_Exercise:_ Copy the lines exactly. Begin at the first line of the data and stop after the line with "Click the orange".

(Stored records)

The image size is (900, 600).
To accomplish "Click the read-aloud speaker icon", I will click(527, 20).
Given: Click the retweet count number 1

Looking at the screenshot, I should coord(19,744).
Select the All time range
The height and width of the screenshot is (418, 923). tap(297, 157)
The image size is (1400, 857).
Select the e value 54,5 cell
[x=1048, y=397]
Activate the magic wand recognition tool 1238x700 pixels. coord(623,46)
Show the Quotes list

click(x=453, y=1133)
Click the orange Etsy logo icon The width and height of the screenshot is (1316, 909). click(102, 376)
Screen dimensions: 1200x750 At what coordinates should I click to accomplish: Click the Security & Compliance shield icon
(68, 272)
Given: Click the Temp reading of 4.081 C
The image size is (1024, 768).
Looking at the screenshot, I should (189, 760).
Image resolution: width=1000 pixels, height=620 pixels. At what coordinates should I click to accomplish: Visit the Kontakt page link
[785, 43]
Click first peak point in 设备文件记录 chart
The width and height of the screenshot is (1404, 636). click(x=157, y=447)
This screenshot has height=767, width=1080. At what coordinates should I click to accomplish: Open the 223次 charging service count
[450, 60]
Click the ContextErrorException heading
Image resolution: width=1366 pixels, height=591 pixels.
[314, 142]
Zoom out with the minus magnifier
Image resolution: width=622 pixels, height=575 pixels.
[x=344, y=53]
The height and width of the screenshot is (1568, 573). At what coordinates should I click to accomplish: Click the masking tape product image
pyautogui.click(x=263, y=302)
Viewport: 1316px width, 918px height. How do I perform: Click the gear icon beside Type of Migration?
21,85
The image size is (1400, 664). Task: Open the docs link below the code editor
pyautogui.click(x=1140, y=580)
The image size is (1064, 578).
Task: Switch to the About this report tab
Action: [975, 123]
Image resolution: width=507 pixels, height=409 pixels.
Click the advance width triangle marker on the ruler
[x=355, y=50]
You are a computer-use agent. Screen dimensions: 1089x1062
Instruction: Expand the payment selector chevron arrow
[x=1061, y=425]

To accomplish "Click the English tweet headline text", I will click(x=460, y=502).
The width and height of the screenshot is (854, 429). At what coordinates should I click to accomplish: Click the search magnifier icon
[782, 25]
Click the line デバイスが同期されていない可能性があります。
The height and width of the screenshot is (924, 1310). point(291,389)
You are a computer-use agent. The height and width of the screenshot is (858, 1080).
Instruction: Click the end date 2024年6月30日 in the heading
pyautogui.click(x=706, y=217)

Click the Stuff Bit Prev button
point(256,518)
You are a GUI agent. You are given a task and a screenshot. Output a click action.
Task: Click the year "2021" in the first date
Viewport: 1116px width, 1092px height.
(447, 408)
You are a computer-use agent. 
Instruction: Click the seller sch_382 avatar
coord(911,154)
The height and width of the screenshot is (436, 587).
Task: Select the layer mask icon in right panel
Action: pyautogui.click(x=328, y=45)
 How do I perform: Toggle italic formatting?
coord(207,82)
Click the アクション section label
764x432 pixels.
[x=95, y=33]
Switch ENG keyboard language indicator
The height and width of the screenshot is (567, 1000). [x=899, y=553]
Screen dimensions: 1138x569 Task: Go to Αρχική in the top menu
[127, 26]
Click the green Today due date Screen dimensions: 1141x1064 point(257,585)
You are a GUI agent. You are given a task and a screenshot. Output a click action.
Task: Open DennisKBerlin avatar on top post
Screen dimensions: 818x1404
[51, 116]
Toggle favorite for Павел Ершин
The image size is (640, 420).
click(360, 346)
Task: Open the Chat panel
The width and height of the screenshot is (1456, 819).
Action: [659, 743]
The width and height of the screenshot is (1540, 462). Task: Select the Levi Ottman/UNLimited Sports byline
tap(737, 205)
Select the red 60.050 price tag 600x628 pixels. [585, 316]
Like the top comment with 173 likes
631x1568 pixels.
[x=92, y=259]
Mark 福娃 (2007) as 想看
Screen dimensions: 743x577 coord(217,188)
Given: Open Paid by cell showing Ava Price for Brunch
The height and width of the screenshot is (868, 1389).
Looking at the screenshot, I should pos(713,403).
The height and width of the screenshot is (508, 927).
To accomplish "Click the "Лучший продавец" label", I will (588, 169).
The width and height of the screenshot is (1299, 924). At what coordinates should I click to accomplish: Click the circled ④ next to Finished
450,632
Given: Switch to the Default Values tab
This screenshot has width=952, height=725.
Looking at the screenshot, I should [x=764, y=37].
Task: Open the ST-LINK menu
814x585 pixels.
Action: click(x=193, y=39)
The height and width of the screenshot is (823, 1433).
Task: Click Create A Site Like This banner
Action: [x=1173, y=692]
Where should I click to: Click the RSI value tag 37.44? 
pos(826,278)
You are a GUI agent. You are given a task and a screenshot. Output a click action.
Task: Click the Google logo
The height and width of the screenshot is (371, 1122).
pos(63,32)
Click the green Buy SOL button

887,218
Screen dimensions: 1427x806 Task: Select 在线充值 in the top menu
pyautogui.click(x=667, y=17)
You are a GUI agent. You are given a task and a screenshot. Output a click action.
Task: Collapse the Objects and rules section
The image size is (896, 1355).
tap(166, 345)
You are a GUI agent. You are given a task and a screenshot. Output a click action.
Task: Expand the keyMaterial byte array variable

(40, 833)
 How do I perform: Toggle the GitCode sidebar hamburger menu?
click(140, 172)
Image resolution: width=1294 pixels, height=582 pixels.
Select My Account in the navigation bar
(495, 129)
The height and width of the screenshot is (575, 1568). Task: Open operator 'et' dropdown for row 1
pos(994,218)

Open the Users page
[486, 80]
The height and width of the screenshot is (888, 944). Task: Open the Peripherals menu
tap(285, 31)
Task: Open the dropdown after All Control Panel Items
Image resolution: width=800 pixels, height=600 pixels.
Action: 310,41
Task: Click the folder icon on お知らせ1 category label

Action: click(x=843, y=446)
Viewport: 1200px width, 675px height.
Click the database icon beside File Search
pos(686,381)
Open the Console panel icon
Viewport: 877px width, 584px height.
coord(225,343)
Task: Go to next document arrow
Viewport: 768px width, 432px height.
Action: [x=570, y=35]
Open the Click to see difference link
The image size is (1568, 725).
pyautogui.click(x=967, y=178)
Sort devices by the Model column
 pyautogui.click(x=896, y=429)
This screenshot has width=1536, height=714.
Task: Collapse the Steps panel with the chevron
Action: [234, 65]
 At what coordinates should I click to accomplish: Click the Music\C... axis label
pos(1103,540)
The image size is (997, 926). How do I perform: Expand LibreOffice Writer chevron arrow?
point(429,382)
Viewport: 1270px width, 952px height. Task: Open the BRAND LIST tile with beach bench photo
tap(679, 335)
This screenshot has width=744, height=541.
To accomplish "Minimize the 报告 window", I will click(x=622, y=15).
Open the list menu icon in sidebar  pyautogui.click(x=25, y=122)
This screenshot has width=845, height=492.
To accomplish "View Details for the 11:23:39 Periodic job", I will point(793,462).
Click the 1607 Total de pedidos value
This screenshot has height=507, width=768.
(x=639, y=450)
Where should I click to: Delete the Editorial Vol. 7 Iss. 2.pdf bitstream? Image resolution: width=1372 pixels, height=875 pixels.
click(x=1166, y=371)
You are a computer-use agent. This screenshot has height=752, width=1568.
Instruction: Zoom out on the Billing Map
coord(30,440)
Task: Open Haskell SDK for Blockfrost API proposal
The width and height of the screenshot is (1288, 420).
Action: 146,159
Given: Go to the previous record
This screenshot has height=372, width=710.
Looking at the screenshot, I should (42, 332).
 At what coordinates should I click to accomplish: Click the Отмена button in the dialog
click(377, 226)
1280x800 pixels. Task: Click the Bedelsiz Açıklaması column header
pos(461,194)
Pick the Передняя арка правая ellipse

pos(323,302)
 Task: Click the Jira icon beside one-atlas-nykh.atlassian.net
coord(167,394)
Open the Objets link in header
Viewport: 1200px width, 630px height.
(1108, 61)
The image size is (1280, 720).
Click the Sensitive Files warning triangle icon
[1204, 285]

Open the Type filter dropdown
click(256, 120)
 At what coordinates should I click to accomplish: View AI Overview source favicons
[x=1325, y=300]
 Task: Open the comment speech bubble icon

_Answer to this problem:_
The image size is (900, 600).
To accomplish "Click the read-aloud speaker icon", I will click(527, 20).
Given: Click the retweet count number 1

Looking at the screenshot, I should coord(19,744).
Select the All time range
The height and width of the screenshot is (418, 923). tap(297, 157)
The image size is (1400, 857).
Select the e value 54,5 cell
[x=1048, y=397]
Activate the magic wand recognition tool 1238x700 pixels. coord(623,46)
Show the Quotes list

click(x=453, y=1133)
Click the orange Etsy logo icon The width and height of the screenshot is (1316, 909). click(102, 376)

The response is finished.